> _WHAT IS REQUIRED_
Filter the records below for the word "Twitter". Copy each line that holds it.
START TASK INPUT
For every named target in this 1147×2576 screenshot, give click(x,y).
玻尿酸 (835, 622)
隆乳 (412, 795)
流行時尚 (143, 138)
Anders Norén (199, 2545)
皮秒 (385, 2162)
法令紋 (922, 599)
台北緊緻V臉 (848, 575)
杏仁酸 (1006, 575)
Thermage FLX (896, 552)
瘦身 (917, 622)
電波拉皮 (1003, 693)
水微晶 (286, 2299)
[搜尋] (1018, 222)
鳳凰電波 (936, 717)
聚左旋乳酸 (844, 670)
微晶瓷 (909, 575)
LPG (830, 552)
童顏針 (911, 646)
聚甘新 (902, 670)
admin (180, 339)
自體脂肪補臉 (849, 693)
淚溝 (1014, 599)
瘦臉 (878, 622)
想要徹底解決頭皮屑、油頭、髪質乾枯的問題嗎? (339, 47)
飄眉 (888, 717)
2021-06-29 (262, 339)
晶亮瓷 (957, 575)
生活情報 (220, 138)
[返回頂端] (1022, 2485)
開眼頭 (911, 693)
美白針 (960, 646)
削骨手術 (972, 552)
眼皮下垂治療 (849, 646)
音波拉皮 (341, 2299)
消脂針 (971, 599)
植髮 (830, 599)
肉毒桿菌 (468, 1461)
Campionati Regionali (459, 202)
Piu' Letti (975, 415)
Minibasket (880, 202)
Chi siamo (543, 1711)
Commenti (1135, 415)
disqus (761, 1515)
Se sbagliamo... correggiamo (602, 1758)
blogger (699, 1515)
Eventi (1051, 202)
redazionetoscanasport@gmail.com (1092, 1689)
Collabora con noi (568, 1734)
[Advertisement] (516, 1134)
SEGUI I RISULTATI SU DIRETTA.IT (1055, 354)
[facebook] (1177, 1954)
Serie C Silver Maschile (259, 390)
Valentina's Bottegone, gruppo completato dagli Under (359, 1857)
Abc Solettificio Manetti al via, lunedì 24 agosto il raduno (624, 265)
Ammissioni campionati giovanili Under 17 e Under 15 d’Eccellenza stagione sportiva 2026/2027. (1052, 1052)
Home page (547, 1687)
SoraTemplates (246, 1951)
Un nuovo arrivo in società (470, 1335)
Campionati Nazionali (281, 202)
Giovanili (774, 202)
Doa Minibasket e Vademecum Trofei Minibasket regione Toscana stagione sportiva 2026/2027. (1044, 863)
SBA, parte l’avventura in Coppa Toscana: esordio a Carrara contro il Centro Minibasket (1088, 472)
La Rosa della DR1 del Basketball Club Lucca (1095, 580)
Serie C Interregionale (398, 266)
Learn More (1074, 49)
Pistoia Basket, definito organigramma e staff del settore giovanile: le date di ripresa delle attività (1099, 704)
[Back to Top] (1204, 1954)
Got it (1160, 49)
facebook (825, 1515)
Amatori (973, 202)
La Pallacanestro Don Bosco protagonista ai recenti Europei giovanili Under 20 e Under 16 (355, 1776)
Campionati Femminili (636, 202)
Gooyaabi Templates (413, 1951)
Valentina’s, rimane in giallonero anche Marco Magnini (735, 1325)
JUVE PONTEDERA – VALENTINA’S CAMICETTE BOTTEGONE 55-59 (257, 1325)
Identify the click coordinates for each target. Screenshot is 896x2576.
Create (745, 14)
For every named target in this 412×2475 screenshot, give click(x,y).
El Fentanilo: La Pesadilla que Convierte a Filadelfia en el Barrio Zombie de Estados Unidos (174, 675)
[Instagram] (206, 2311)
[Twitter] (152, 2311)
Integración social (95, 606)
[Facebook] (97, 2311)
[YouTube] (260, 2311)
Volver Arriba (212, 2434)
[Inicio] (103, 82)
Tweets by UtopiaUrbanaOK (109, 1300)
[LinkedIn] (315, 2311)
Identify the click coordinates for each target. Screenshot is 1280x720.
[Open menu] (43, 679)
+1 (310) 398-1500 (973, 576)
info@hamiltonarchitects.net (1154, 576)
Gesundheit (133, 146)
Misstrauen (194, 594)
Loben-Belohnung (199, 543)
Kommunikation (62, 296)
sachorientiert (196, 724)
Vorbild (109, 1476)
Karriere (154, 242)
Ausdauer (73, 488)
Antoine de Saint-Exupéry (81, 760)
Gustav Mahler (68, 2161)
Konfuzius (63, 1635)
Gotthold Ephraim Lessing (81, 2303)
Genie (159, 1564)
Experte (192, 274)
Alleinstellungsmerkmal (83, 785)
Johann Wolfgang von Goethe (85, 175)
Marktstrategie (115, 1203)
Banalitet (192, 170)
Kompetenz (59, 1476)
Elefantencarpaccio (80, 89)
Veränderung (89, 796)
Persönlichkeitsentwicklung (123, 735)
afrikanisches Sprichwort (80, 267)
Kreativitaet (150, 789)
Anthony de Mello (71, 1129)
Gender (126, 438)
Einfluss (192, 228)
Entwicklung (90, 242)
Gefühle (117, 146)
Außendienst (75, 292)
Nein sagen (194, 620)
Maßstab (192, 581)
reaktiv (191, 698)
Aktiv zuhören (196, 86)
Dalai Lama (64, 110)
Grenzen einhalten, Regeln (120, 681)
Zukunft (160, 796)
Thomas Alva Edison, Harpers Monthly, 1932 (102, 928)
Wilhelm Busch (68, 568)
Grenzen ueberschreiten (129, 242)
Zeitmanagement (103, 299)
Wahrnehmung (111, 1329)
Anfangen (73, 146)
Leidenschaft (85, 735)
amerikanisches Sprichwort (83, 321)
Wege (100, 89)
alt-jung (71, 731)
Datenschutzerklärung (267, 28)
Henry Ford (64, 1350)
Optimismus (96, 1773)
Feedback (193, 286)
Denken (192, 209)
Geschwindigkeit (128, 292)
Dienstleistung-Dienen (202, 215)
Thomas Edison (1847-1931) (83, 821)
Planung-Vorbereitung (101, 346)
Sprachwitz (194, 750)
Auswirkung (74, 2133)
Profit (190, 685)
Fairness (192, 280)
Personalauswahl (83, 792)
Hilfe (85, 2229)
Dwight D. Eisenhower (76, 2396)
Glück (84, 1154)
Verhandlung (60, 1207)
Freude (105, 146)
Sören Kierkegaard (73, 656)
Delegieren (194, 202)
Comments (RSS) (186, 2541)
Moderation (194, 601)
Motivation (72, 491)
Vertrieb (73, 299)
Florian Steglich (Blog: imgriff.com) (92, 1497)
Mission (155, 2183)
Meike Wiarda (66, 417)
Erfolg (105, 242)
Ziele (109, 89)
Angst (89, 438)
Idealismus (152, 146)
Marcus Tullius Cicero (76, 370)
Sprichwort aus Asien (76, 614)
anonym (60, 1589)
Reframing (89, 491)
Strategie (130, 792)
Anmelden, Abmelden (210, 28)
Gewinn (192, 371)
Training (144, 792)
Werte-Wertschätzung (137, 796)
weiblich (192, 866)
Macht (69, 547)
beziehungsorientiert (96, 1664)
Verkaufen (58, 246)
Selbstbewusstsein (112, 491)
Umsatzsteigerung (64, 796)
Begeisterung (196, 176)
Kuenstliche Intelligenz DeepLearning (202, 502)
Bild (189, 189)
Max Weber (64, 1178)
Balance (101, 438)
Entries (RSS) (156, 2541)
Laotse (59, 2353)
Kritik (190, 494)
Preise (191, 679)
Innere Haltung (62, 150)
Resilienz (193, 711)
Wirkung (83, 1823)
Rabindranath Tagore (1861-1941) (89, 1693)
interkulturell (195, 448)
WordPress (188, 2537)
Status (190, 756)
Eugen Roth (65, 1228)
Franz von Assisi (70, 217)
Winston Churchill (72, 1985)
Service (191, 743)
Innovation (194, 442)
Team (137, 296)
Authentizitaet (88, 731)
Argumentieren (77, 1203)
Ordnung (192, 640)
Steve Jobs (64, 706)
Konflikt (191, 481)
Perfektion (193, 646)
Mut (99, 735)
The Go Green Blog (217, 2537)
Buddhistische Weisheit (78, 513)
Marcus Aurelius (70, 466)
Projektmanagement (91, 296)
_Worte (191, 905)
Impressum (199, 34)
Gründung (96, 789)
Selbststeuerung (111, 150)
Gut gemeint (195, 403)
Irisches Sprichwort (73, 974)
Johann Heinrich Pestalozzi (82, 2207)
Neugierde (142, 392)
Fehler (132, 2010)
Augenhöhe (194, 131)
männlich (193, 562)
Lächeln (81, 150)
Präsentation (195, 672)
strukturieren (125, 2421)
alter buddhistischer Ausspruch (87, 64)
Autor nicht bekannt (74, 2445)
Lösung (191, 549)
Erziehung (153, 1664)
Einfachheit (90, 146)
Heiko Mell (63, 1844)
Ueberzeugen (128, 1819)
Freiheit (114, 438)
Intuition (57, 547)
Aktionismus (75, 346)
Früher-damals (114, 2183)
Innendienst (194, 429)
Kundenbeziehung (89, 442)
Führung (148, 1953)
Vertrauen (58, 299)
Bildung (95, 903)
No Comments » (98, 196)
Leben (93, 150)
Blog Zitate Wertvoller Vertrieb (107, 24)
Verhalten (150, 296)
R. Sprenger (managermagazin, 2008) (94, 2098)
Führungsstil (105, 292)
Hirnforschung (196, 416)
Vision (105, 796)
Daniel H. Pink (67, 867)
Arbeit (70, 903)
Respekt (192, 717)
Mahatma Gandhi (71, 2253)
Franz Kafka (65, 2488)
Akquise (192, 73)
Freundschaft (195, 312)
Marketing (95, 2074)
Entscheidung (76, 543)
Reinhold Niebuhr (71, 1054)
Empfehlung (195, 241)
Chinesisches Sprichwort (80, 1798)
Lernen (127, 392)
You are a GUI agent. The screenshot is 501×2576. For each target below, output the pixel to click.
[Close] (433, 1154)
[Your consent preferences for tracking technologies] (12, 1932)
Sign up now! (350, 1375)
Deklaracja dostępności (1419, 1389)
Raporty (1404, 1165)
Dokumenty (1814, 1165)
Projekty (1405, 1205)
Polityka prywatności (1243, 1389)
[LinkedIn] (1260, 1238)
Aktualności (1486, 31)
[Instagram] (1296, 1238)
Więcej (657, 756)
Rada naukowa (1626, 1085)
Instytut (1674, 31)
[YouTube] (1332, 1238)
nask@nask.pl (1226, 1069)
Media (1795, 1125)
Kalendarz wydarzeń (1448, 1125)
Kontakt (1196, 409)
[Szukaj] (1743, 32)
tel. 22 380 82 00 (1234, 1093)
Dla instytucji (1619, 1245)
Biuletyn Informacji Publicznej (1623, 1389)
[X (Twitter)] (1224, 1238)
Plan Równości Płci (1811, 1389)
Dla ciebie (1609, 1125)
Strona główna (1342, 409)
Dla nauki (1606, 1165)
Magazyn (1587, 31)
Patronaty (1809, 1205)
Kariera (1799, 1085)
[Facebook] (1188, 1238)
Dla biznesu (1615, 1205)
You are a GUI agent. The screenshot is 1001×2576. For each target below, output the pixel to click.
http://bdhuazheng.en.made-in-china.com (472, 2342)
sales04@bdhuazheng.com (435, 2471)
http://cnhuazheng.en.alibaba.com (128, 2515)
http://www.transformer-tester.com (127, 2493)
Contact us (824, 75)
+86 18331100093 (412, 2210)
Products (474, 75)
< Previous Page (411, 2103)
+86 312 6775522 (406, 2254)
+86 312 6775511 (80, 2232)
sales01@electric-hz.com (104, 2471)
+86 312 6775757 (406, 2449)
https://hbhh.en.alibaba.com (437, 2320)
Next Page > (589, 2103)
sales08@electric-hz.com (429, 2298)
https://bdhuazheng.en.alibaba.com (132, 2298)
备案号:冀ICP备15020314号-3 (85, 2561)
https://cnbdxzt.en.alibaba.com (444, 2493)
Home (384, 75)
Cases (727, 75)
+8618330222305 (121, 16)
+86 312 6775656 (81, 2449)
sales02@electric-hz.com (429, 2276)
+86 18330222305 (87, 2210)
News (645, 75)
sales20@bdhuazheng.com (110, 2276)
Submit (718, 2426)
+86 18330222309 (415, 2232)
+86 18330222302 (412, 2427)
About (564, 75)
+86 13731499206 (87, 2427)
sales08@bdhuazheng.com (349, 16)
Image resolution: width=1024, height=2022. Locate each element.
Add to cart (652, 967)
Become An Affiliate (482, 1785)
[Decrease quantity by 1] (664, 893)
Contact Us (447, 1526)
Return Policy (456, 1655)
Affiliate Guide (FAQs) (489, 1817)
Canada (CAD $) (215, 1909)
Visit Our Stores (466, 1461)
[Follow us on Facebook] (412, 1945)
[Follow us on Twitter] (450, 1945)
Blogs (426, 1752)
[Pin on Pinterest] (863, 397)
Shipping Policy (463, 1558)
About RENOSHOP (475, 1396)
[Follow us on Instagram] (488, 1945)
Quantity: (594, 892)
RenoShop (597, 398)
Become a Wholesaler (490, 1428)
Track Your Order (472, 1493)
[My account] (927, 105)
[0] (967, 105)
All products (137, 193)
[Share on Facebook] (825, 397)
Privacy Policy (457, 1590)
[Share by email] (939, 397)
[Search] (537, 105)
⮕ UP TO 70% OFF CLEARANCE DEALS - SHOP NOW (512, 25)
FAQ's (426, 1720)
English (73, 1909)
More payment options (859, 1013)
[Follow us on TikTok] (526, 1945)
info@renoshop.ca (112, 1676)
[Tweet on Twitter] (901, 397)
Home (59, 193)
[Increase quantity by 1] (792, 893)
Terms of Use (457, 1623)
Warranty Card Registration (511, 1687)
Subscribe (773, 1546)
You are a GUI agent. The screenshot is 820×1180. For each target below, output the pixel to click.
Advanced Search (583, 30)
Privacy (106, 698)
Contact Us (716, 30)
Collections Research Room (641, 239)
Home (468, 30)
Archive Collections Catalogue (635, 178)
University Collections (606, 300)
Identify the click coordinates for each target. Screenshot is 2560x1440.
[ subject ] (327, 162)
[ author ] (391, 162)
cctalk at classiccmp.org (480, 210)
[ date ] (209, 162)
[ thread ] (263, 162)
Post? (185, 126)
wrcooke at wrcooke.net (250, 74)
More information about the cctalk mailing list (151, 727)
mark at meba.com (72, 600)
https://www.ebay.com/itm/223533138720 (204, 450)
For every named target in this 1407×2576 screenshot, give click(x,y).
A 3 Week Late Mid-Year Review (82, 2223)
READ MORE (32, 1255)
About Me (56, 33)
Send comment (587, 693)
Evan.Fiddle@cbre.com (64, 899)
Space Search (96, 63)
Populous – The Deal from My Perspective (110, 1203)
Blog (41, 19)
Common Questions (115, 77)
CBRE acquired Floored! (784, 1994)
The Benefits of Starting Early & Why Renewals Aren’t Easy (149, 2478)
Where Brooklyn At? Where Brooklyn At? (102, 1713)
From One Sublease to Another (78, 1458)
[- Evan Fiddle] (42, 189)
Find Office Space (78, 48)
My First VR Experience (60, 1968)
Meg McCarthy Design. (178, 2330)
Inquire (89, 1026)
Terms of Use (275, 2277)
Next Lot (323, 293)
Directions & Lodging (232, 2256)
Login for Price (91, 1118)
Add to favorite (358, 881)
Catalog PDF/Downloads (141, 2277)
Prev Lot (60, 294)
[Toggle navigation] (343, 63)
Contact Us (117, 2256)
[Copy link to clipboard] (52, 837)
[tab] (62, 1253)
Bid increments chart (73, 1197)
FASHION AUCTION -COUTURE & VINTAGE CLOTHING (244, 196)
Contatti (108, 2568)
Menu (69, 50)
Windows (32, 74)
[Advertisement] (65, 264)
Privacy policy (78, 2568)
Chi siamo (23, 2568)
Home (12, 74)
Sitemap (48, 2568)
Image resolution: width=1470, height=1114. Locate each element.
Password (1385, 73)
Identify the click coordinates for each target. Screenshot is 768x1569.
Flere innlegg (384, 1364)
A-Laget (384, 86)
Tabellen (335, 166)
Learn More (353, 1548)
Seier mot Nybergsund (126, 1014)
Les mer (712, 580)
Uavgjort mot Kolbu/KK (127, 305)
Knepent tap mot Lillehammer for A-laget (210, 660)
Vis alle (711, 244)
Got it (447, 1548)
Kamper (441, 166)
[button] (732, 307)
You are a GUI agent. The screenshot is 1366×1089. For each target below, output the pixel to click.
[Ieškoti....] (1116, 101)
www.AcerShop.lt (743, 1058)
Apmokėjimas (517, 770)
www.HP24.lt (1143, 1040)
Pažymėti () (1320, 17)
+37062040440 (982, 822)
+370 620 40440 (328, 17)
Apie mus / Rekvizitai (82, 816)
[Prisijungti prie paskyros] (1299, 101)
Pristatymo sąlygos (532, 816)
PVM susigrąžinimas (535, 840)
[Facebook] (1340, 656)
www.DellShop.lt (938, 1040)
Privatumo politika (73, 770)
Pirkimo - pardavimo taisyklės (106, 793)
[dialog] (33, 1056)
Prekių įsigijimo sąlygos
END TASK INPUT
> _WRITTEN SOLUTION_
[Twitter] (152, 2311)
[X (Twitter)] (1224, 1238)
[Follow us on Twitter] (450, 1945)
[Tweet on Twitter] (901, 397)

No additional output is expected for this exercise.